Had a great hunt out on the J & A Ranch south of Breckenridge Texas. I had a hard time at first with my 16GA with it's fixed modified choke, so switched to my SXS 20 with cyl and imp cyl chokes and quickly improved on my shell to shot ratio. Got in the zone a couple times and had to stop and let Dash help me pick up birds before the fire ants could. I was one bird shy of a limit when the game warden came by. I had him laughing at me after I missed three birds in a row that should have been easy shots. Don't know what it is about shooting with someone looking over your shoulder. Trying too hard I guess. I did finish finally after he left, but I had to wait for a dove to "float" over the mojo to do it. 

With the heat and snake potential in the woods behind us I was conservative with Dash, not letting him do much chasing of cripples or retrieving other's birds. Though I had to tell him to pick back up a dropped bird a couple times, he did great for the conditions. 










I have been unable to find any of my camera equipment for almost a month. I hope it is just misplaced, but it is looking like it may have been stolen out of my truck. 

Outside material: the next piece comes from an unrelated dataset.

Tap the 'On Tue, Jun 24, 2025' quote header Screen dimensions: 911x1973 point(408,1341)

So though all I have left is my phone, I was able to take some action pictures. With the phone I can't see what I am taking pictures of in the sun, so I just pointed and hit the shutter button, then picked some to crop on the PC when I got home. 

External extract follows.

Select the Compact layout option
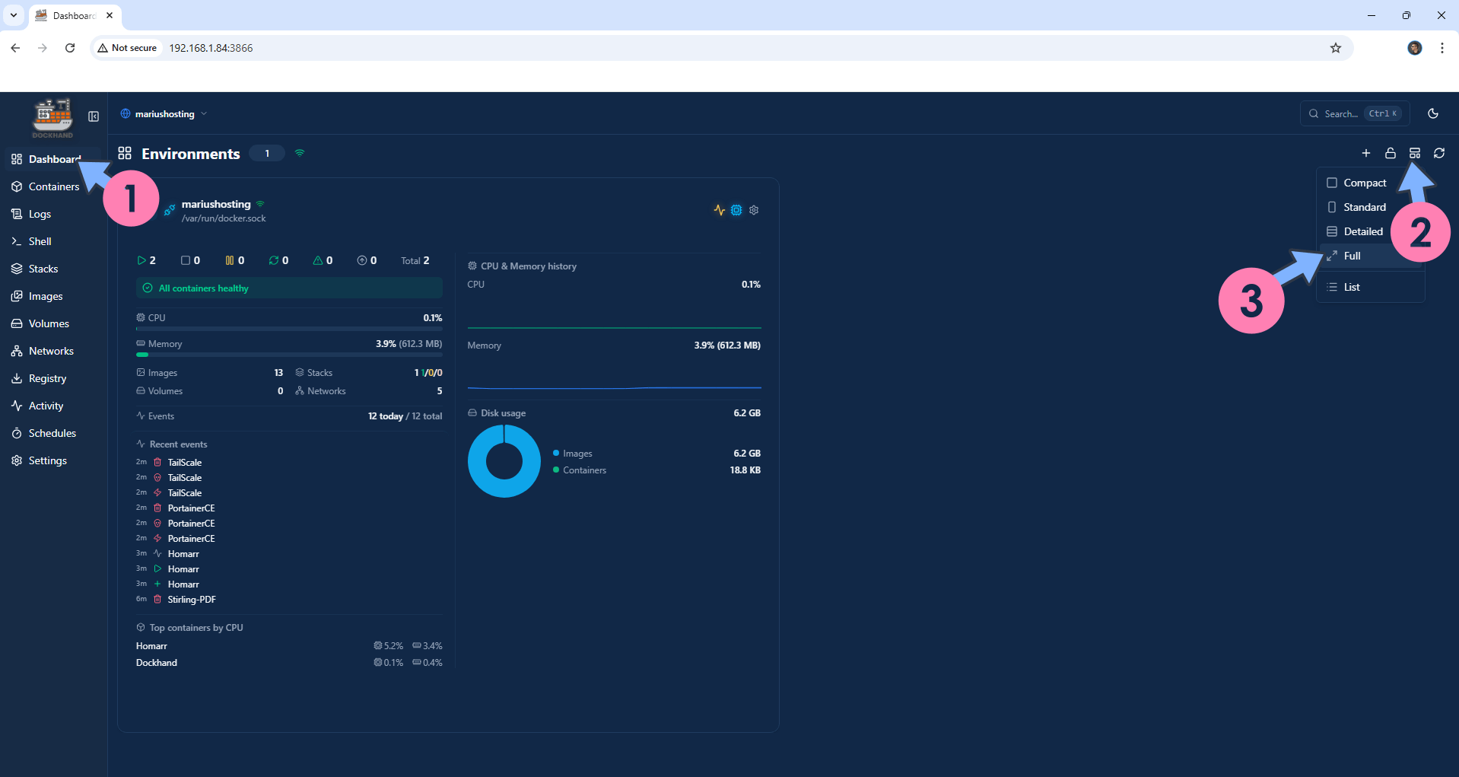 coord(1364,183)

My old dog Blaze is known as the posing dog. Dash on the other hand is not as cooperative. But then he really is just a pup. I still like the candid outtakes better than the final hero shots anyway. I think there will be a lot of those with Dash.


----------



## R E McCraith (Nov 24, 2011)

SJ - I love dove shoots ( note - not called hunting ) sit & mark is hard 4 a V that upland hunts - so I make it as hard as possible - shoot over water or drop them in a corn field - we both work hard - Y I love PIKE - if a bird is still alive he points it !!!!! doVes - a great warm up till the upland season - great eating 2 !!!!!


----------



## texasred (Jan 29, 2012)

Dash looks like he had a good time and has plenty of personality. Are you taking him out for early teal this weekend?


----------



## Rudy (Oct 12, 2012)

We need Mom and Helen the Great 

without the youth

none of this really matters

Helen can Helen will thrill us soon 

and great live action pics as well Sniper 

not a blog fog me in sight


----------



## harrigab (Aug 21, 2011)

some serious contenders for Pic of the Month in there SJ


----------



## jld640 (Sep 29, 2010)

always nice to read (and see) your accounts sniper john!


----------



## mswhipple (Mar 7, 2011)

I think the photos are great, sniper john... Thanks for sharing!! Dash must be one happy bird dog, and he is very handsome, too. ;D ;D ;D


----------



## sniper john (Jun 17, 2010)

TexasRed said:


> Dash looks like he had a good time and has plenty of personality. Are you taking him out for early teal this weekend?


I went to a NAVHDA training day instead. Oh Boy, I had done so much training in so many directions in so short a time with Dash during the spring because I was doing confirmation, pointer hunt tests, retriever hunt tests including **** week force breaking, and NAVHDA NA. So when hunt test season was over I decided to give him a break and just let him be a dog over the summer. Oh Boy, I saw today, I got a lot of work to do. A lot of it is his age. He is a teenager, a boy, and so likes to do what Dash wants to do right now. I just have to take a step or two back, but we can overcome it. 

I took the long way home and scouted three different hunting areas. Dash and I found a great dove spot, Found a couple flocks of teal on a public lake area. And did a 50 minute hike to check in on my previously scouted Canadas. I think the teal because of where they are will be blown out before sunup by hunters setting up. I found my resident Geese had not been disturbed today so should be safe tomorrow. The dove I found were concentrated because of water and will leave with the first weather change or rain, so while the gettin is good I think I will hunt dove tomorrow afternoon, geese mid week with possible bonus teal, then taking the family on a gator hunt next weekend. Then teal all next week when we get more birds down. Baby, it is good to be back.


----------